**Polecenie do wykonania:**
Powtórz dokładnie wszystkie poniższe zapisy, pomijając w odpowiedzi obrazy.

**Podane zapisy:**
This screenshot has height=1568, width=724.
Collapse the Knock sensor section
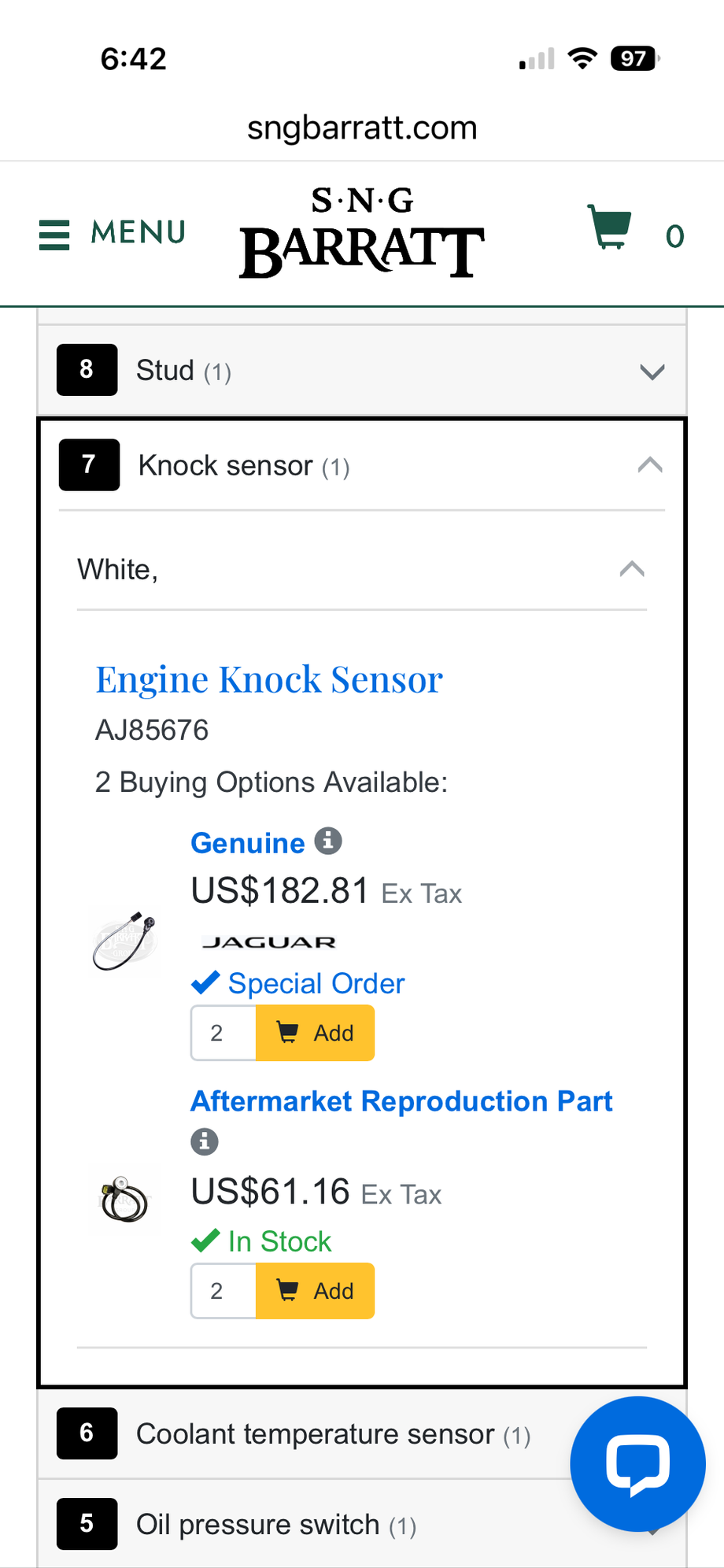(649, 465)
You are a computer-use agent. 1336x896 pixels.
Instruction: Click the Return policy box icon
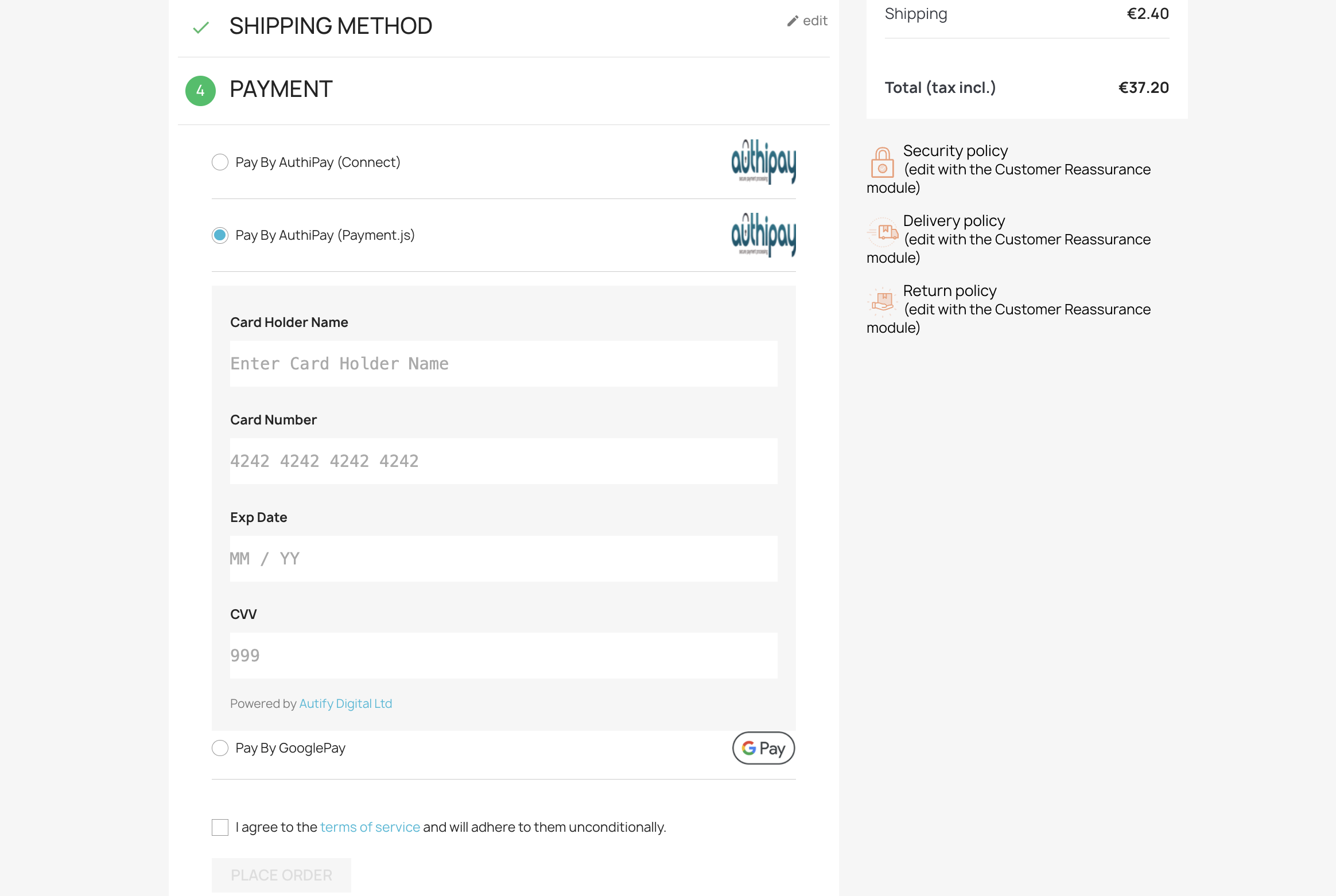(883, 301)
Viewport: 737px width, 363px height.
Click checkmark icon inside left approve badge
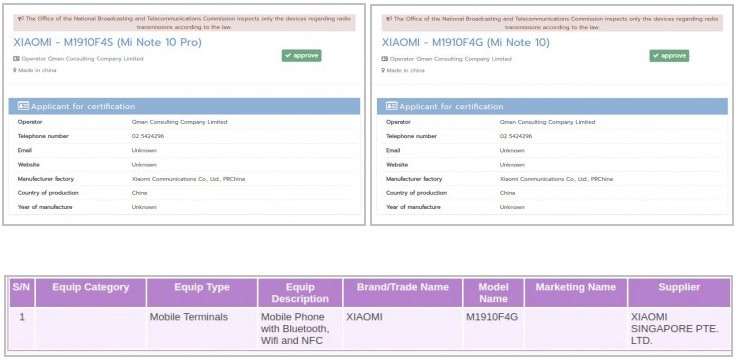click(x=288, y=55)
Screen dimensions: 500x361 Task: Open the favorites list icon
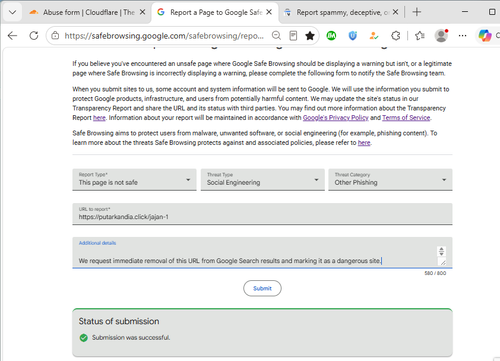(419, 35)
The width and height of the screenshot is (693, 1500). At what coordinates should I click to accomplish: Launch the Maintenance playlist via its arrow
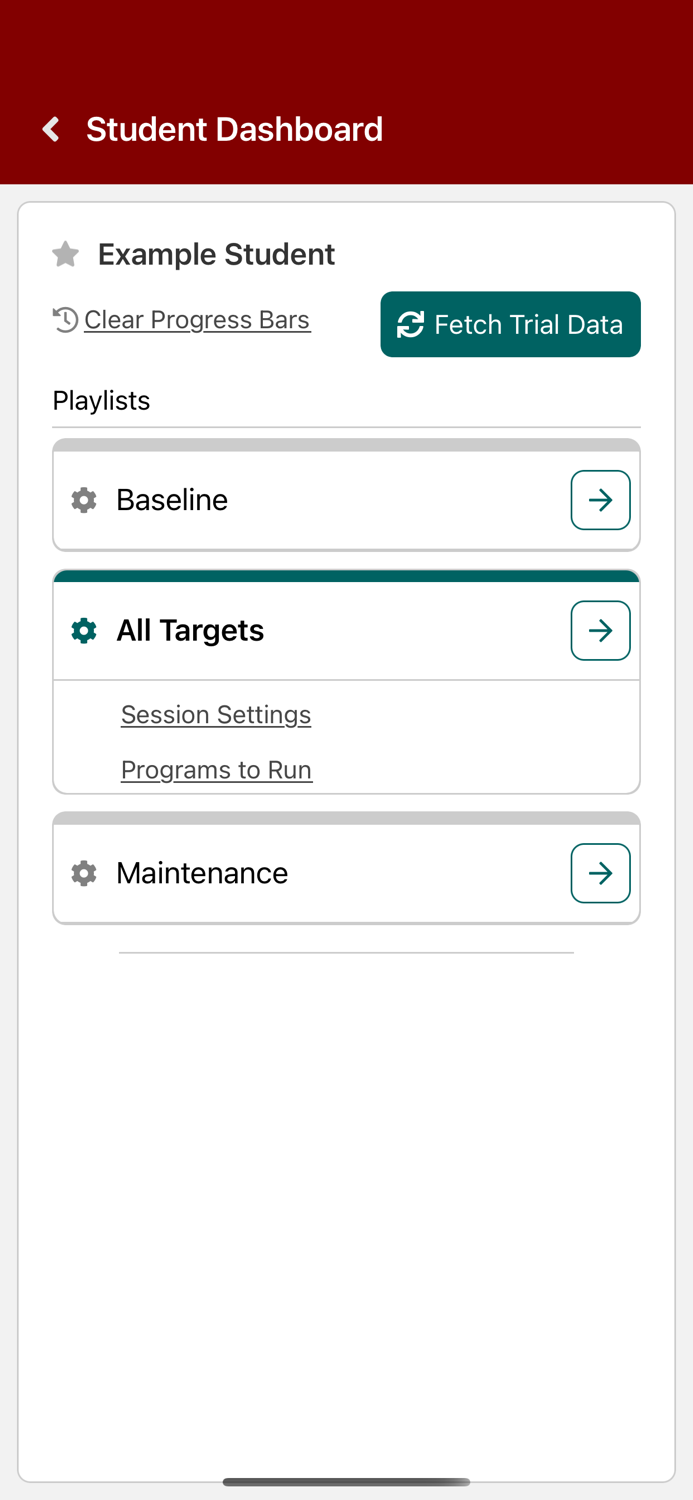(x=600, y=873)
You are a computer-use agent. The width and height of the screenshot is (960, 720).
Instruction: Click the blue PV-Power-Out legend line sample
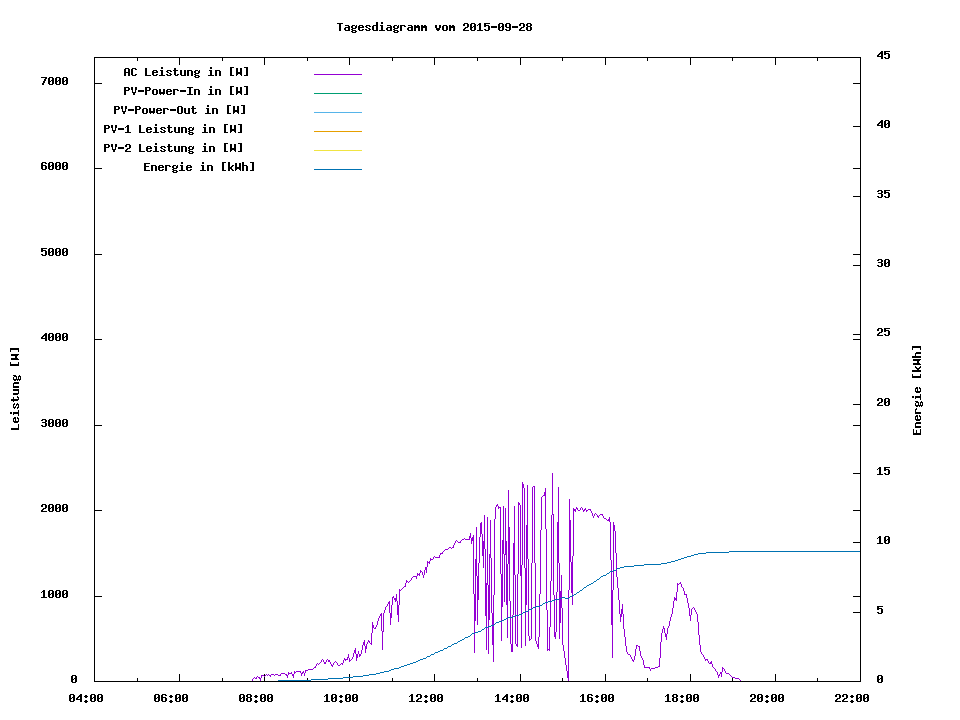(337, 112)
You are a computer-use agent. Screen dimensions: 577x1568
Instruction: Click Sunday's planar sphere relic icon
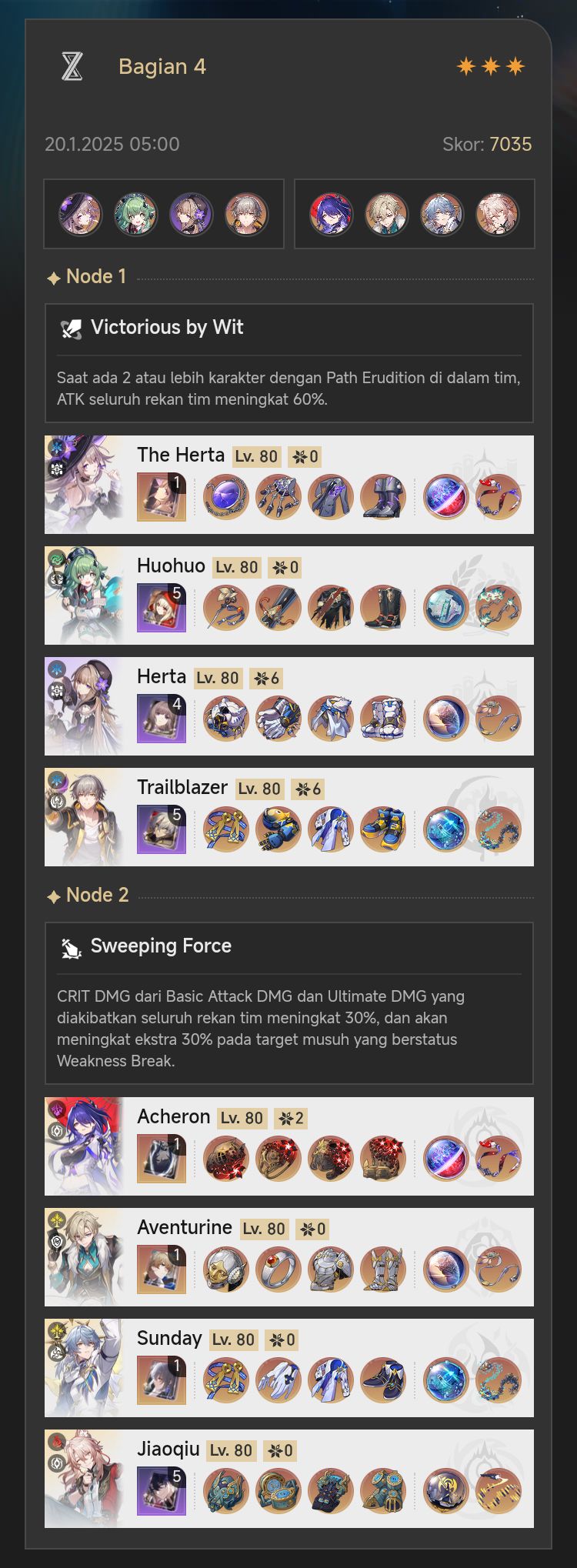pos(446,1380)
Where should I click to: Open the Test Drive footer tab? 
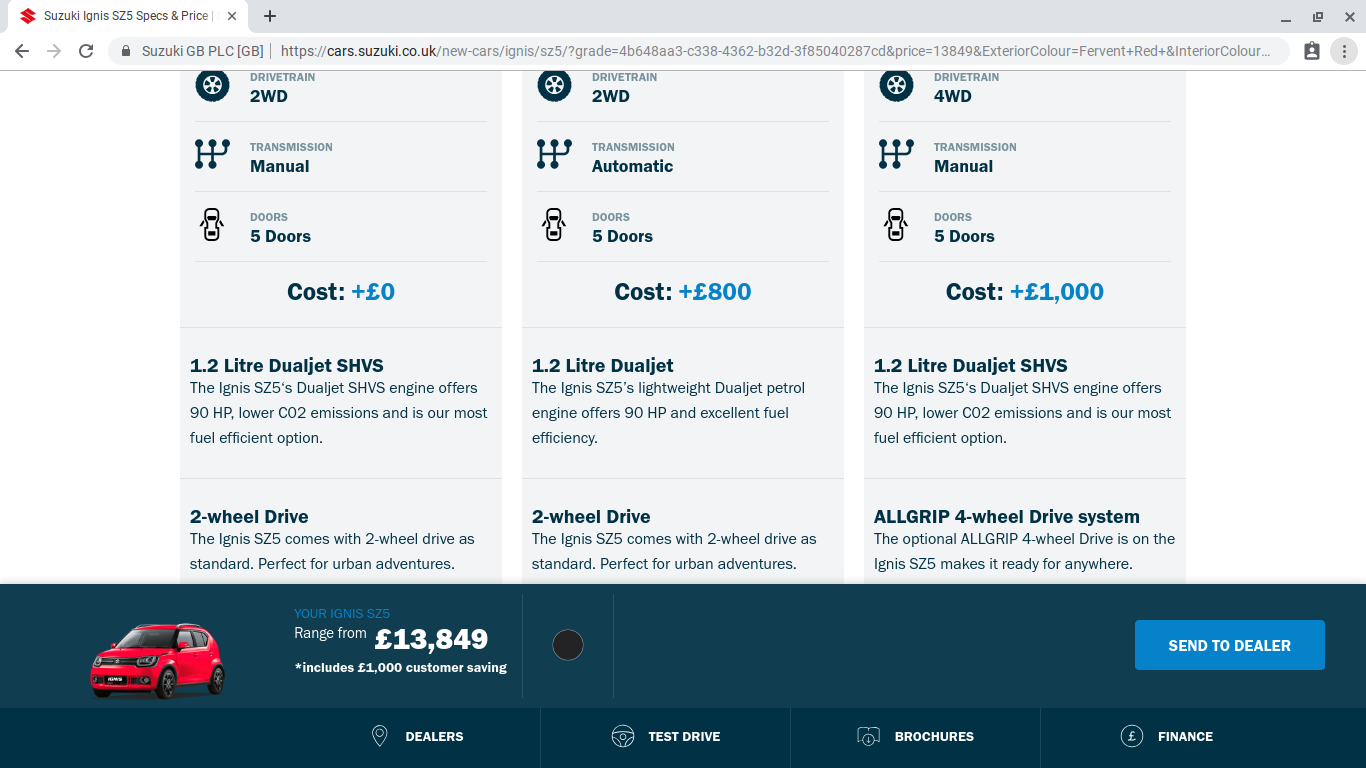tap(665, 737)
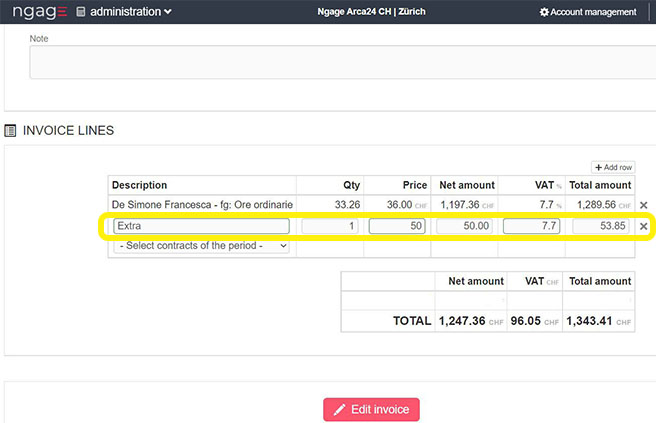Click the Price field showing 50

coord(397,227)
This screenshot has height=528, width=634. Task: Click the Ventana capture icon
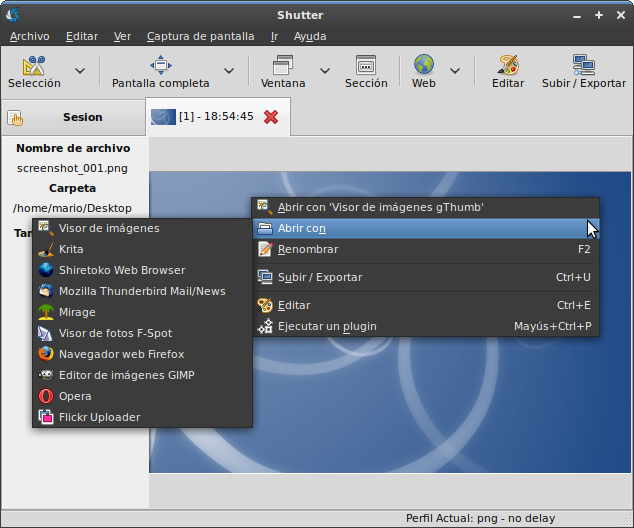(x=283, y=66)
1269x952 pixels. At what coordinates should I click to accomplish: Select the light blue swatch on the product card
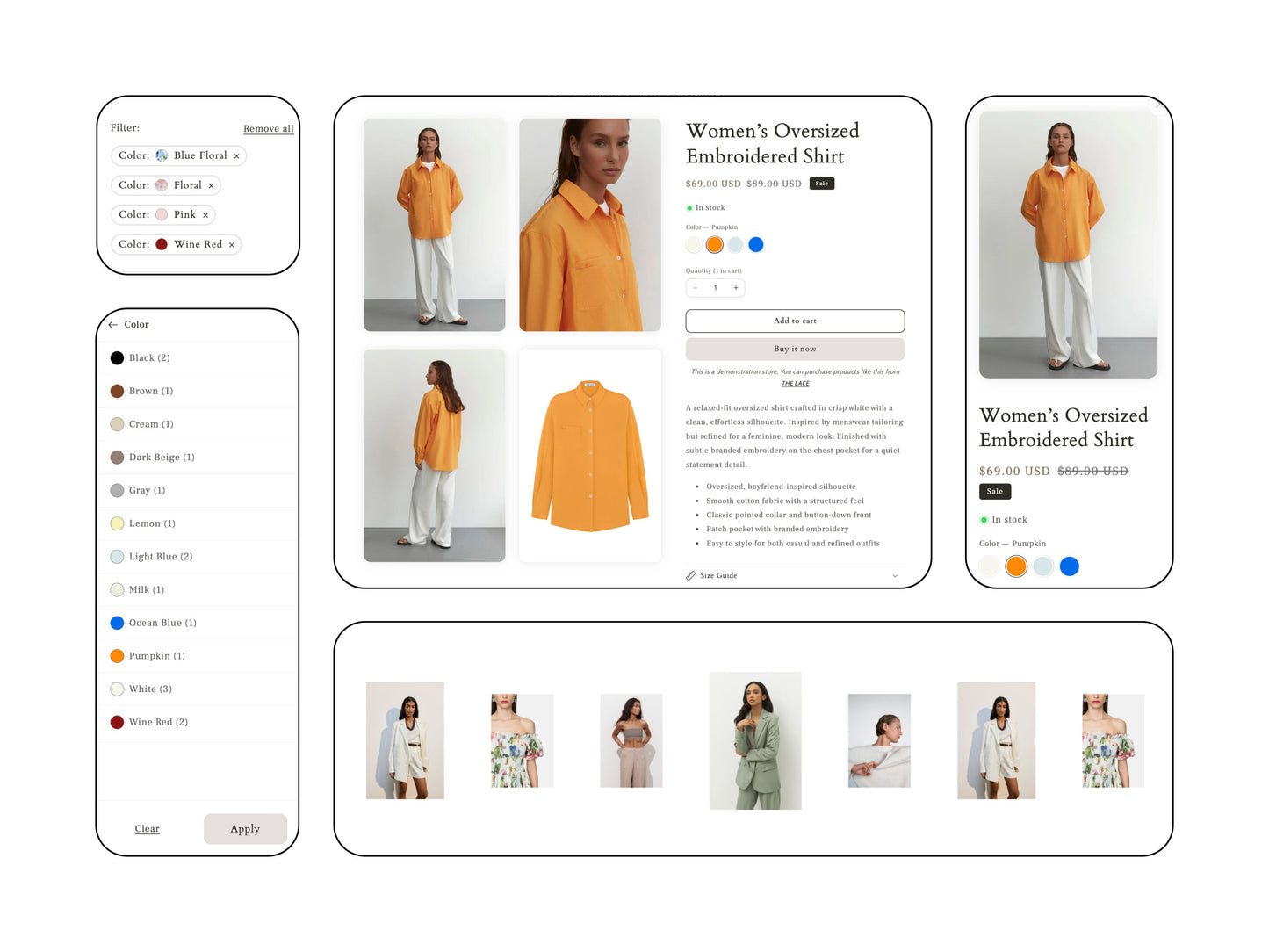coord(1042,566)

**Odpowiedź pisemna:**
This screenshot has height=1568, width=724.
Collapse the Knock sensor section
(649, 465)
You are a computer-use agent. 1336x896 pixels.
Instruction: Click the Return policy box icon
(883, 301)
Viewport: 737px width, 363px height.
Click checkmark icon inside left approve badge
click(x=288, y=55)
Screen dimensions: 500x361 Task: Open the favorites list icon
(419, 35)
The width and height of the screenshot is (693, 1500). At what coordinates should I click to accomplish: Launch the Maintenance playlist via its arrow
(x=600, y=873)
You are a computer-use agent. The width and height of the screenshot is (960, 720).
Instruction: Click the blue PV-Power-Out legend line sample
(337, 112)
You are a computer-use agent. Screen dimensions: 577x1568
Instruction: Click Sunday's planar sphere relic icon
pos(446,1380)
Where should I click to: Open the Test Drive footer tab? 
tap(665, 737)
Click the Price field showing 50

coord(397,227)
This screenshot has height=528, width=634. Task: Click the Ventana capture icon
(x=283, y=66)
1269x952 pixels. At what coordinates should I click to accomplish: Select the light blue swatch on the product card
coord(1042,566)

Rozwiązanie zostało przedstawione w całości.